The Working Dog team have a satirical comedy about government-sponsored schemes.
“Utopia will be sophisticated, witty and if you’re looking for reference points think about The Games and The Hollowmen. It will be an intelligent comedy, it’s not just going to hit you in the face. I’m really looking forward to it but all I’ve seen so far is scripts.”
It will be full of “stuff like Barangaroo or how infrastructure projects don’t get up in various states. It’s a comedy for our times about the growth of local government.”
There’s more comedy from Adam Zwar, Judith Lucy and Shaun Micallef.
“There will be a double dose of Mad as Hell in 2014,” he reveals. You heard it here first.
Gruen Planet resumes in the second half of the year.

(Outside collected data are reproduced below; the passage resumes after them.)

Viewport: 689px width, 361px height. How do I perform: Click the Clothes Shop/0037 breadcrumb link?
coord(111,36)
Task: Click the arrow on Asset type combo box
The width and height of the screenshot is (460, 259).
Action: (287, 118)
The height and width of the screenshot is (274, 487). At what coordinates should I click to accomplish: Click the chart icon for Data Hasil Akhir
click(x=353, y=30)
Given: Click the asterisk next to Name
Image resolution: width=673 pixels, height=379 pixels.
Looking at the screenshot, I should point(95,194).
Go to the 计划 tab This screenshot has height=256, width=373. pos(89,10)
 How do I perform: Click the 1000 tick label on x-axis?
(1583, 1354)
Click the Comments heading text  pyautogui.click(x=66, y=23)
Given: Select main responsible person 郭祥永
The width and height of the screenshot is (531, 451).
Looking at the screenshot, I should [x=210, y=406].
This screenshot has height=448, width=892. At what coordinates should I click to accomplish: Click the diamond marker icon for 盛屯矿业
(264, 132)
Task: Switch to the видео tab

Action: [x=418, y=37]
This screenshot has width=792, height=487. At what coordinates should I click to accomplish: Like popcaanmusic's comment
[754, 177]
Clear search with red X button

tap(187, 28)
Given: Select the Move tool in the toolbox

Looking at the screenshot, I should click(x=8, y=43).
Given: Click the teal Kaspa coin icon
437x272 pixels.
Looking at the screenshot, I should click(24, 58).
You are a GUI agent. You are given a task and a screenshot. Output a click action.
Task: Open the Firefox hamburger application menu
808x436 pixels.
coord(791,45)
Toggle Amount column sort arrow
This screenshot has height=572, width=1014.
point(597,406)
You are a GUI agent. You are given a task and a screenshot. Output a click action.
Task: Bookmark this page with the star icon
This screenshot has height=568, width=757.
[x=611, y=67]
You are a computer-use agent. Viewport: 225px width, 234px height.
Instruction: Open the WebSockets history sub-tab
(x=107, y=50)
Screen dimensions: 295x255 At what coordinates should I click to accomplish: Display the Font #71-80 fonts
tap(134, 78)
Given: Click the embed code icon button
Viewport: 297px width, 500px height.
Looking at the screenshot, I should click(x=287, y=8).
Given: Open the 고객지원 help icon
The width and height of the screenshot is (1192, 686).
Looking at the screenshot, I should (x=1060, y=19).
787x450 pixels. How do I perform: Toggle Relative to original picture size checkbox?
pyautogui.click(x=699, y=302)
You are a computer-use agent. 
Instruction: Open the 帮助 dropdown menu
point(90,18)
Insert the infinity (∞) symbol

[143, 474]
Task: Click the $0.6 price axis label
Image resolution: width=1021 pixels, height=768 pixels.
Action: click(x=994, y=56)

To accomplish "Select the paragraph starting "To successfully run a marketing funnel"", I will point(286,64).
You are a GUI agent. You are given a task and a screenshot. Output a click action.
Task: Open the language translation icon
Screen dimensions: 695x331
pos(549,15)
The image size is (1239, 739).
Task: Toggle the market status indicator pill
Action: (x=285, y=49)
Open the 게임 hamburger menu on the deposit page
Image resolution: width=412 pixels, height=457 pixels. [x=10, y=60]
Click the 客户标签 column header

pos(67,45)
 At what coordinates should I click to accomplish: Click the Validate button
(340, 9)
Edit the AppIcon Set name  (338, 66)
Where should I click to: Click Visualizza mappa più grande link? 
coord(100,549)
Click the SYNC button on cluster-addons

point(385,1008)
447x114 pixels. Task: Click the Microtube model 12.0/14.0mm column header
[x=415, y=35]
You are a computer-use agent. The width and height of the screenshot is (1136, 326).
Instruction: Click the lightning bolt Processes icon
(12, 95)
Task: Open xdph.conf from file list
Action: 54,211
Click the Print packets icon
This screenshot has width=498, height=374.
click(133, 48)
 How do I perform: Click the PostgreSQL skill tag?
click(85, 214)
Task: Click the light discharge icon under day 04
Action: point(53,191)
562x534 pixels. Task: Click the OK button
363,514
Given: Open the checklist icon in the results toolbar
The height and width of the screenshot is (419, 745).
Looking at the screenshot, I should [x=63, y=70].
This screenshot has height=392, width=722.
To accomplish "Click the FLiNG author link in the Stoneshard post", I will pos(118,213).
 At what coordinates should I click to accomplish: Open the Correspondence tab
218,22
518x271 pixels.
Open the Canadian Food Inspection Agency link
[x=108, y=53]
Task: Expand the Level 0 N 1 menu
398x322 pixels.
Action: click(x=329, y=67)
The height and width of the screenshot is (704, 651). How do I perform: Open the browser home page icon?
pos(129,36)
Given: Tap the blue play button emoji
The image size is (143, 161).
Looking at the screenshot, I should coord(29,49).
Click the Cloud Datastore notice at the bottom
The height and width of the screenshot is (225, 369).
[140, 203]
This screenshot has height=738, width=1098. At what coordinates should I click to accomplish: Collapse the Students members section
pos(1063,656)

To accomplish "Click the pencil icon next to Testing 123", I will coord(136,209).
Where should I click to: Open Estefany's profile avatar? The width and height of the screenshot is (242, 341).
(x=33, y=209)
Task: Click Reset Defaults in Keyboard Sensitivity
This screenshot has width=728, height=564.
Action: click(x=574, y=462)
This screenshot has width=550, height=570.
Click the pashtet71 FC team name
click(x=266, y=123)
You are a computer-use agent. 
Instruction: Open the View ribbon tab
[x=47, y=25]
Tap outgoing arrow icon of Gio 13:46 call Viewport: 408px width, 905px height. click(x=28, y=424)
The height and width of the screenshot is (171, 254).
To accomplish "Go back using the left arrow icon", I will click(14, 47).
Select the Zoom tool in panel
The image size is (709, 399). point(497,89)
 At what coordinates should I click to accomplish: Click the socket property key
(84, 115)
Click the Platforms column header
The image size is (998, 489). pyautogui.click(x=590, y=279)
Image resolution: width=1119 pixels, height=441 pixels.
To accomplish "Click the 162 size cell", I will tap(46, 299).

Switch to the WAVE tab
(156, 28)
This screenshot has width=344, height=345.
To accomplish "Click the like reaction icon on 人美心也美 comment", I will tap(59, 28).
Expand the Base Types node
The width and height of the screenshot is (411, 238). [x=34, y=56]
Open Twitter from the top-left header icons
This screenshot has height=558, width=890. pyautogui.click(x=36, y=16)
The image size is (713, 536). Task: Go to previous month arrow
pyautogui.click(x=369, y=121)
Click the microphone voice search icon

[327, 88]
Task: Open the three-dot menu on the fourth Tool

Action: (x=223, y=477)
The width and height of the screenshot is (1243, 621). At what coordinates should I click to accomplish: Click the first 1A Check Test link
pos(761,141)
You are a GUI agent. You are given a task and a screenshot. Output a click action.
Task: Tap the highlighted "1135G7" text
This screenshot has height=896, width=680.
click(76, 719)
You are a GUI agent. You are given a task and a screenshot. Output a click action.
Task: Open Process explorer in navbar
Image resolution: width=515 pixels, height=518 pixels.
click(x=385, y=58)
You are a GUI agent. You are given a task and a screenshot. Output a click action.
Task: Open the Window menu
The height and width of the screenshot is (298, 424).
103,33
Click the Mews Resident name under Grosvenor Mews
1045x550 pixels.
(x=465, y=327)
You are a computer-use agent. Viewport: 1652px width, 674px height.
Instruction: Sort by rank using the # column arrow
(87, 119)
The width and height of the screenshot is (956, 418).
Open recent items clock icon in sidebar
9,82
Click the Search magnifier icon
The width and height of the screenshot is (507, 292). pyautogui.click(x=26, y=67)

Amongst the Factual content is Kids on Speed, which will air soon.
“Kids on Speed is about kids with ADHD and how we deal, or fail to deal, with them. It’s a 3 part series which is part observational, part campaigning. I’ve watched all of it and I think it is amazing as an agenda-setting, campaigning, conversation-starter in the best tradition of factual television,” he tips.
“It’s significantly meaningful in that it could change the way people deal with kids with attention defecit.”
John Doyle and Tim Flannery return in Two Men in China.
“It’s important to our economic future and our political future that we understand China,” he explains.
“It’s a mission of discovery to learn what it’s like in modern China and hold a contemporary Australian mirror to ourselves and up to China, to see if we really understand our closest economic partner.”
The team behind Kakadu are making Life on the Reef set to air later in 2014, and there’s more natural history from David Attenborough.
“Towards the start of the year we have a stable of Attenborough shows that deliver as big scale, ambitious factuals. It’s Attenborough living where he’s meant to live, on the ABC,” he asserts.
“He’s only pretending to be on the other two channels. All of them should be on the ABC. They’re just pretending they’ve got Attenborough.
“It’s only an Attenborough show where he’s in vision. The ones he’s just voicing are just a super-annuation slush fund.”
Amongst a raft of international titles are Silk, Doctor Who, Adam Hills: The Last Leg, Death in Paradise, Doc Martin, and Fleming: The Man Who Would Be Bond.
ABC1 also has a wealth of news, current affairs, arts and entertainment titles, but that’s for another time.
Really -where would we be without ABC?